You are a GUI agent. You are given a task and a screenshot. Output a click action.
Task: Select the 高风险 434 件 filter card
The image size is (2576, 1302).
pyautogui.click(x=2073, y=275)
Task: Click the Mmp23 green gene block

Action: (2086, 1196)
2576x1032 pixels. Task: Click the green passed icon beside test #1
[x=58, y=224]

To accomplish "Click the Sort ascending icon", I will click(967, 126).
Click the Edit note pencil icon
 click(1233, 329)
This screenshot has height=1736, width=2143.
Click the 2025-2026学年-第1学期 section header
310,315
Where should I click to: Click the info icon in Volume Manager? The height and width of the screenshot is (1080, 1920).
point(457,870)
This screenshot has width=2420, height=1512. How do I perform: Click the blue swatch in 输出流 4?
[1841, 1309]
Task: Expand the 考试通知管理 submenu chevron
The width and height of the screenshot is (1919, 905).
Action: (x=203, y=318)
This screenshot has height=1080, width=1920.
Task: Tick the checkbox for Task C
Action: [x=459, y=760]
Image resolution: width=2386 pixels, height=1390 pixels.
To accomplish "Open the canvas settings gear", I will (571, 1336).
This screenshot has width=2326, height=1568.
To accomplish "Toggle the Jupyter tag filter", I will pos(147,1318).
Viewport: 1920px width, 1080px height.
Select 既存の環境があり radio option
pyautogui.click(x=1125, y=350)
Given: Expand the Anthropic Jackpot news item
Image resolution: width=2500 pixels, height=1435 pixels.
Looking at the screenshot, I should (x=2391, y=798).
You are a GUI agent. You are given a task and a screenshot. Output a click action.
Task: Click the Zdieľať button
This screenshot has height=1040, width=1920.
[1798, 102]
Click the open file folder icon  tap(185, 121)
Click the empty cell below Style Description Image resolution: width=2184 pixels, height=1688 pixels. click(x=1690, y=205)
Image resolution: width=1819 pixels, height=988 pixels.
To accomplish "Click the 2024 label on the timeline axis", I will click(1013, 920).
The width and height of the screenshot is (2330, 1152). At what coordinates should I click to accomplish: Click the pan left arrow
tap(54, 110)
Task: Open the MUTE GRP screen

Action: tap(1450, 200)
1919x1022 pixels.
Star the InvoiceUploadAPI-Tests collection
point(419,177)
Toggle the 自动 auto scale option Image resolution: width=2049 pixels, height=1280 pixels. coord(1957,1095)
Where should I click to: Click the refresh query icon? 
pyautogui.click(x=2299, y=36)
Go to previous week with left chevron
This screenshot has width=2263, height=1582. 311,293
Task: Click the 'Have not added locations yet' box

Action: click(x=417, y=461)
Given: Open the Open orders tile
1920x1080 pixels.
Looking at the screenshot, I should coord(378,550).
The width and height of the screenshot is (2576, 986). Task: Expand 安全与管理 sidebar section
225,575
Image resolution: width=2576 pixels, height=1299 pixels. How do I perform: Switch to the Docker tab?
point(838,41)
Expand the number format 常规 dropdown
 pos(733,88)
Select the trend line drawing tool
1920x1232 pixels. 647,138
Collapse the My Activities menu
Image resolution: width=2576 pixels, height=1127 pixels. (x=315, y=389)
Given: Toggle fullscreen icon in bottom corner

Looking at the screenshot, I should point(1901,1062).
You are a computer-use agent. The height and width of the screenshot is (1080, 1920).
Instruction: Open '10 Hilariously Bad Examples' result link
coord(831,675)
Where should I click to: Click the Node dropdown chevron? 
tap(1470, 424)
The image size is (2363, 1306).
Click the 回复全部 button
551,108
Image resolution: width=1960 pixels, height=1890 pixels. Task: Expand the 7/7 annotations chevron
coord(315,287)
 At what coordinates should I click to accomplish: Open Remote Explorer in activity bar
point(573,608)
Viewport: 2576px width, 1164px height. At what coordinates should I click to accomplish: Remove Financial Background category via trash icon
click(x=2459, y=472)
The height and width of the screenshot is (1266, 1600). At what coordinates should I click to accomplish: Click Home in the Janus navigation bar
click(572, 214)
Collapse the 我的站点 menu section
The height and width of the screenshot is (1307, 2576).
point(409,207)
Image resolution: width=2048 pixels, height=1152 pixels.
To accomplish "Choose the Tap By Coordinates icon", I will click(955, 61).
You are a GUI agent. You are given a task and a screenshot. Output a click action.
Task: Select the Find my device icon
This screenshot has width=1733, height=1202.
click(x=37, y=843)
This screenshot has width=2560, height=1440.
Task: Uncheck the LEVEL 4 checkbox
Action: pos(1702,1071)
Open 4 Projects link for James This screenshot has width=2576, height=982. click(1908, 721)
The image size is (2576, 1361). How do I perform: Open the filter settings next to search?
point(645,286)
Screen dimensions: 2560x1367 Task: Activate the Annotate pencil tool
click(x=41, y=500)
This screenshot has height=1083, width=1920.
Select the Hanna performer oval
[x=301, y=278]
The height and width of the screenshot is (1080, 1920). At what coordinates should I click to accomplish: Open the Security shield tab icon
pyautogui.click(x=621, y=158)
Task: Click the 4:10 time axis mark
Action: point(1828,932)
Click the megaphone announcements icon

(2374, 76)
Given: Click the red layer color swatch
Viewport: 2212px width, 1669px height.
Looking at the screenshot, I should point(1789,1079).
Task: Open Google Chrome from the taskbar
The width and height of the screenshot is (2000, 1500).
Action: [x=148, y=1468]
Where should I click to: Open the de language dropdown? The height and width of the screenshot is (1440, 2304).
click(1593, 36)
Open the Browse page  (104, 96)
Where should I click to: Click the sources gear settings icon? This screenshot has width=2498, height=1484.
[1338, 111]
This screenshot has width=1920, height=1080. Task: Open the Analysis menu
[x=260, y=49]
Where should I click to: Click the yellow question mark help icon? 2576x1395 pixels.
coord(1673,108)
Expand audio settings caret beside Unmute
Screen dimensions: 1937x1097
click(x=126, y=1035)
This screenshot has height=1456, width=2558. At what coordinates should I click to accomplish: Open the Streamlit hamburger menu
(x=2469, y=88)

> YOUR TASK: Every entry shown above should be written out again without a single difference.

> SOLUTION TO THIS EXERCISE:
You are a GUI agent. You are given a task and a screenshot. Output a click action.
Task: Select the 高风险 434 件 filter card
The image size is (2576, 1302).
pyautogui.click(x=2073, y=275)
Task: Click the Mmp23 green gene block

Action: (2086, 1196)
2576x1032 pixels. Task: Click the green passed icon beside test #1
[x=58, y=224]

To accomplish "Click the Sort ascending icon", I will click(967, 126).
Click the Edit note pencil icon
 click(1233, 329)
This screenshot has height=1736, width=2143.
Click the 2025-2026学年-第1学期 section header
310,315
Where should I click to: Click the info icon in Volume Manager? The height and width of the screenshot is (1080, 1920).
point(457,870)
This screenshot has width=2420, height=1512. How do I perform: Click the blue swatch in 输出流 4?
[1841, 1309]
Task: Expand the 考试通知管理 submenu chevron
The width and height of the screenshot is (1919, 905).
Action: (x=203, y=318)
This screenshot has height=1080, width=1920.
Task: Tick the checkbox for Task C
Action: [x=459, y=760]
Image resolution: width=2386 pixels, height=1390 pixels.
To accomplish "Open the canvas settings gear", I will (571, 1336).
This screenshot has width=2326, height=1568.
To accomplish "Toggle the Jupyter tag filter", I will pos(147,1318).
Viewport: 1920px width, 1080px height.
Select 既存の環境があり radio option
pyautogui.click(x=1125, y=350)
Given: Expand the Anthropic Jackpot news item
Image resolution: width=2500 pixels, height=1435 pixels.
Looking at the screenshot, I should (x=2391, y=798).
You are a GUI agent. You are given a task and a screenshot. Output a click action.
Task: Click the Zdieľať button
This screenshot has height=1040, width=1920.
[1798, 102]
Click the open file folder icon  tap(185, 121)
Click the empty cell below Style Description Image resolution: width=2184 pixels, height=1688 pixels. click(x=1690, y=205)
Image resolution: width=1819 pixels, height=988 pixels.
To accomplish "Click the 2024 label on the timeline axis", I will click(1013, 920).
The width and height of the screenshot is (2330, 1152). At what coordinates should I click to accomplish: Click the pan left arrow
tap(54, 110)
Task: Open the MUTE GRP screen

Action: tap(1450, 200)
1919x1022 pixels.
Star the InvoiceUploadAPI-Tests collection
point(419,177)
Toggle the 自动 auto scale option Image resolution: width=2049 pixels, height=1280 pixels. coord(1957,1095)
Where should I click to: Click the refresh query icon? 
pyautogui.click(x=2299, y=36)
Go to previous week with left chevron
This screenshot has width=2263, height=1582. 311,293
Task: Click the 'Have not added locations yet' box

Action: click(x=417, y=461)
Given: Open the Open orders tile
1920x1080 pixels.
Looking at the screenshot, I should coord(378,550).
The width and height of the screenshot is (2576, 986). Task: Expand 安全与管理 sidebar section
225,575
Image resolution: width=2576 pixels, height=1299 pixels. How do I perform: Switch to the Docker tab?
point(838,41)
Expand the number format 常规 dropdown
 pos(733,88)
Select the trend line drawing tool
1920x1232 pixels. 647,138
Collapse the My Activities menu
Image resolution: width=2576 pixels, height=1127 pixels. (x=315, y=389)
Given: Toggle fullscreen icon in bottom corner

Looking at the screenshot, I should point(1901,1062).
You are a computer-use agent. The height and width of the screenshot is (1080, 1920).
Instruction: Open '10 Hilariously Bad Examples' result link
coord(831,675)
Where should I click to: Click the Node dropdown chevron? 
tap(1470, 424)
The image size is (2363, 1306).
Click the 回复全部 button
551,108
Image resolution: width=1960 pixels, height=1890 pixels. Task: Expand the 7/7 annotations chevron
coord(315,287)
 At what coordinates should I click to accomplish: Open Remote Explorer in activity bar
point(573,608)
Viewport: 2576px width, 1164px height. At what coordinates should I click to accomplish: Remove Financial Background category via trash icon
click(x=2459, y=472)
The height and width of the screenshot is (1266, 1600). At what coordinates should I click to accomplish: Click Home in the Janus navigation bar
click(572, 214)
Collapse the 我的站点 menu section
The height and width of the screenshot is (1307, 2576).
point(409,207)
Image resolution: width=2048 pixels, height=1152 pixels.
To accomplish "Choose the Tap By Coordinates icon", I will click(955, 61).
You are a GUI agent. You are given a task and a screenshot. Output a click action.
Task: Select the Find my device icon
This screenshot has width=1733, height=1202.
click(x=37, y=843)
This screenshot has width=2560, height=1440.
Task: Uncheck the LEVEL 4 checkbox
Action: pos(1702,1071)
Open 4 Projects link for James This screenshot has width=2576, height=982. click(1908, 721)
The image size is (2576, 1361). How do I perform: Open the filter settings next to search?
point(645,286)
Screen dimensions: 2560x1367 Task: Activate the Annotate pencil tool
click(x=41, y=500)
This screenshot has height=1083, width=1920.
Select the Hanna performer oval
[x=301, y=278]
The height and width of the screenshot is (1080, 1920). At what coordinates should I click to accomplish: Open the Security shield tab icon
pyautogui.click(x=621, y=158)
Task: Click the 4:10 time axis mark
Action: point(1828,932)
Click the megaphone announcements icon

(2374, 76)
Given: Click the red layer color swatch
Viewport: 2212px width, 1669px height.
Looking at the screenshot, I should point(1789,1079).
Task: Open Google Chrome from the taskbar
The width and height of the screenshot is (2000, 1500).
Action: [x=148, y=1468]
Where should I click to: Open the de language dropdown? The height and width of the screenshot is (1440, 2304).
click(1593, 36)
Open the Browse page  (104, 96)
Where should I click to: Click the sources gear settings icon? This screenshot has width=2498, height=1484.
[1338, 111]
This screenshot has width=1920, height=1080. Task: Open the Analysis menu
[x=260, y=49]
Where should I click to: Click the yellow question mark help icon? 2576x1395 pixels.
coord(1673,108)
Expand audio settings caret beside Unmute
Screen dimensions: 1937x1097
click(x=126, y=1035)
This screenshot has height=1456, width=2558. At what coordinates should I click to accomplish: Open the Streamlit hamburger menu
(x=2469, y=88)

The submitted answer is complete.